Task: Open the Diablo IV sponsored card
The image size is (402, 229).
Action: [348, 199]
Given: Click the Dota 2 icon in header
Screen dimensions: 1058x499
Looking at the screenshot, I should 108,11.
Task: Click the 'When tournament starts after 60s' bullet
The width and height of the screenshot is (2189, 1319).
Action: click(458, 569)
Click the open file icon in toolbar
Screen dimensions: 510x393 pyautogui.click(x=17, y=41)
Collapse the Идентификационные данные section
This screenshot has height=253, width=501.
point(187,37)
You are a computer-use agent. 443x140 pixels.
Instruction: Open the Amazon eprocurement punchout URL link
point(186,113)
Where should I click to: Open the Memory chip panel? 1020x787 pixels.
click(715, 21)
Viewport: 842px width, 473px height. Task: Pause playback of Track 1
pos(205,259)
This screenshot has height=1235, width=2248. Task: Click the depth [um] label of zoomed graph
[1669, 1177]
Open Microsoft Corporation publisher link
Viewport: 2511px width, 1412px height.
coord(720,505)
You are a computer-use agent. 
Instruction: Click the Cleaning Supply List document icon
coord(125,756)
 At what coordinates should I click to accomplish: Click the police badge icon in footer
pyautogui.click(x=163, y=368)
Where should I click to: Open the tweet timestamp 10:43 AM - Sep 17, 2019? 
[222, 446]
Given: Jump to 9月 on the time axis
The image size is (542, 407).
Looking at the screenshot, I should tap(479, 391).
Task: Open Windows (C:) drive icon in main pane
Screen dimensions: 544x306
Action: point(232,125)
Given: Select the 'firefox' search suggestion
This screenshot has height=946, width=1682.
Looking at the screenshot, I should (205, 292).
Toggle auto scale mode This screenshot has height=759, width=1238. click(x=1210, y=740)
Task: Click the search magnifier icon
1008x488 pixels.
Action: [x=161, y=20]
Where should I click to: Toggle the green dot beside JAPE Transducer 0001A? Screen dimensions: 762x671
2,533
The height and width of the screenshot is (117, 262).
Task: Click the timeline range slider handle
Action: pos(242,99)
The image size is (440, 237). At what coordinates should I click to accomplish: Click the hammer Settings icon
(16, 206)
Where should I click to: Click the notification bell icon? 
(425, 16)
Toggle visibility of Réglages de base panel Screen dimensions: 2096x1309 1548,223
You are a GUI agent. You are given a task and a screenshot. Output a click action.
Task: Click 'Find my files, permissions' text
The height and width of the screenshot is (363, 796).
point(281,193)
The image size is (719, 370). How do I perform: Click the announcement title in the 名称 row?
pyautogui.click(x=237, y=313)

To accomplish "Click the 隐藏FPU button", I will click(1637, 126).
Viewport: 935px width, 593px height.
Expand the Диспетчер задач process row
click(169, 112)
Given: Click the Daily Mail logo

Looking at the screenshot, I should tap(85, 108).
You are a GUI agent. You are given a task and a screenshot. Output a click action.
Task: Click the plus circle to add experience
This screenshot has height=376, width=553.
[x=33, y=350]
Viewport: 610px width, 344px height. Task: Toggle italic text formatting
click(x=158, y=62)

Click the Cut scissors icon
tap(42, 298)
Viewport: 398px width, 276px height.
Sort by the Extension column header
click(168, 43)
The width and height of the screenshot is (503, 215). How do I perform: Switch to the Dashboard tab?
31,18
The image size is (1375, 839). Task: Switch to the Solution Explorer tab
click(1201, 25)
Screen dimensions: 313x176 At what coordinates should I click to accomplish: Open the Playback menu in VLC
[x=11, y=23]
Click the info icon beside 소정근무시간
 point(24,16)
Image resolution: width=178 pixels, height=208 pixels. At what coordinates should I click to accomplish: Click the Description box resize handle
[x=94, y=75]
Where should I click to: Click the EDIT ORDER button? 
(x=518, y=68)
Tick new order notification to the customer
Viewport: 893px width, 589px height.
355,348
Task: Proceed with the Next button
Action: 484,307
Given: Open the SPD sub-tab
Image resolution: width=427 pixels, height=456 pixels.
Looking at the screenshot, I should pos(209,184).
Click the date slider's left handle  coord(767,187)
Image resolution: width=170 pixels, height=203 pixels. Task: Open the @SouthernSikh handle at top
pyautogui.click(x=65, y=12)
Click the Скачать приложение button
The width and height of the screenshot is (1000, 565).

* _THE EXERCISE_
Rewrite every one of the records above as a numbered list, leaving out any blank lines.

* _FINISHED ANSWER_
1. Task: Open the Diablo IV sponsored card
2. The image size is (402, 229).
3. Action: [348, 199]
4. Given: Click the Dota 2 icon in header
5. Screen dimensions: 1058x499
6. Looking at the screenshot, I should 108,11.
7. Task: Click the 'When tournament starts after 60s' bullet
8. The width and height of the screenshot is (2189, 1319).
9. Action: click(458, 569)
10. Click the open file icon in toolbar
11. Screen dimensions: 510x393 pyautogui.click(x=17, y=41)
12. Collapse the Идентификационные данные section
13. This screenshot has height=253, width=501.
14. point(187,37)
15. You are a computer-use agent. 443x140 pixels.
16. Instruction: Open the Amazon eprocurement punchout URL link
17. point(186,113)
18. Where should I click to: Open the Memory chip panel? 1020x787 pixels.
19. click(715, 21)
20. Viewport: 842px width, 473px height. Task: Pause playback of Track 1
21. pos(205,259)
22. This screenshot has height=1235, width=2248. Task: Click the depth [um] label of zoomed graph
23. [1669, 1177]
24. Open Microsoft Corporation publisher link
25. Viewport: 2511px width, 1412px height.
26. coord(720,505)
27. You are a computer-use agent. 
28. Instruction: Click the Cleaning Supply List document icon
29. coord(125,756)
30.  At what coordinates should I click to accomplish: Click the police badge icon in footer
31. pyautogui.click(x=163, y=368)
32. Where should I click to: Open the tweet timestamp 10:43 AM - Sep 17, 2019? 
33. [222, 446]
34. Given: Jump to 9月 on the time axis
35. The image size is (542, 407).
36. Looking at the screenshot, I should tap(479, 391).
37. Task: Open Windows (C:) drive icon in main pane
38. Screen dimensions: 544x306
39. Action: point(232,125)
40. Given: Select the 'firefox' search suggestion
41. This screenshot has height=946, width=1682.
42. Looking at the screenshot, I should (205, 292).
43. Toggle auto scale mode This screenshot has height=759, width=1238. click(x=1210, y=740)
44. Task: Click the search magnifier icon
45. 1008x488 pixels.
46. Action: [x=161, y=20]
47. Where should I click to: Toggle the green dot beside JAPE Transducer 0001A? Screen dimensions: 762x671
48. 2,533
49. The height and width of the screenshot is (117, 262).
50. Task: Click the timeline range slider handle
51. Action: pos(242,99)
52. The image size is (440, 237). At what coordinates should I click to accomplish: Click the hammer Settings icon
53. (16, 206)
54. Where should I click to: Click the notification bell icon? 
55. (425, 16)
56. Toggle visibility of Réglages de base panel Screen dimensions: 2096x1309 1548,223
57. You are a GUI agent. You are given a task and a screenshot. Output a click action.
58. Task: Click 'Find my files, permissions' text
59. The height and width of the screenshot is (363, 796).
60. point(281,193)
61. The image size is (719, 370). How do I perform: Click the announcement title in the 名称 row?
62. pyautogui.click(x=237, y=313)
63. To accomplish "Click the 隐藏FPU button", I will click(1637, 126).
64. Viewport: 935px width, 593px height.
65. Expand the Диспетчер задач process row
66. click(169, 112)
67. Given: Click the Daily Mail logo
68. Looking at the screenshot, I should tap(85, 108).
69. You are a GUI agent. You are given a task and a screenshot. Output a click action.
70. Task: Click the plus circle to add experience
71. This screenshot has height=376, width=553.
72. [x=33, y=350]
73. Viewport: 610px width, 344px height. Task: Toggle italic text formatting
74. click(x=158, y=62)
75. Click the Cut scissors icon
76. tap(42, 298)
77. Viewport: 398px width, 276px height.
78. Sort by the Extension column header
79. click(168, 43)
80. The width and height of the screenshot is (503, 215). How do I perform: Switch to the Dashboard tab?
81. 31,18
82. The image size is (1375, 839). Task: Switch to the Solution Explorer tab
83. click(1201, 25)
84. Screen dimensions: 313x176 At what coordinates should I click to accomplish: Open the Playback menu in VLC
85. [x=11, y=23]
86. Click the info icon beside 소정근무시간
87.  point(24,16)
88. Image resolution: width=178 pixels, height=208 pixels. At what coordinates should I click to accomplish: Click the Description box resize handle
89. [x=94, y=75]
90. Where should I click to: Click the EDIT ORDER button? 
91. (x=518, y=68)
92. Tick new order notification to the customer
93. Viewport: 893px width, 589px height.
94. 355,348
95. Task: Proceed with the Next button
96. Action: 484,307
97. Given: Open the SPD sub-tab
98. Image resolution: width=427 pixels, height=456 pixels.
99. Looking at the screenshot, I should pos(209,184).
100. Click the date slider's left handle  coord(767,187)
101. Image resolution: width=170 pixels, height=203 pixels. Task: Open the @SouthernSikh handle at top
102. pyautogui.click(x=65, y=12)
103. Click the Скачать приложение button
104. The width and height of the screenshot is (1000, 565).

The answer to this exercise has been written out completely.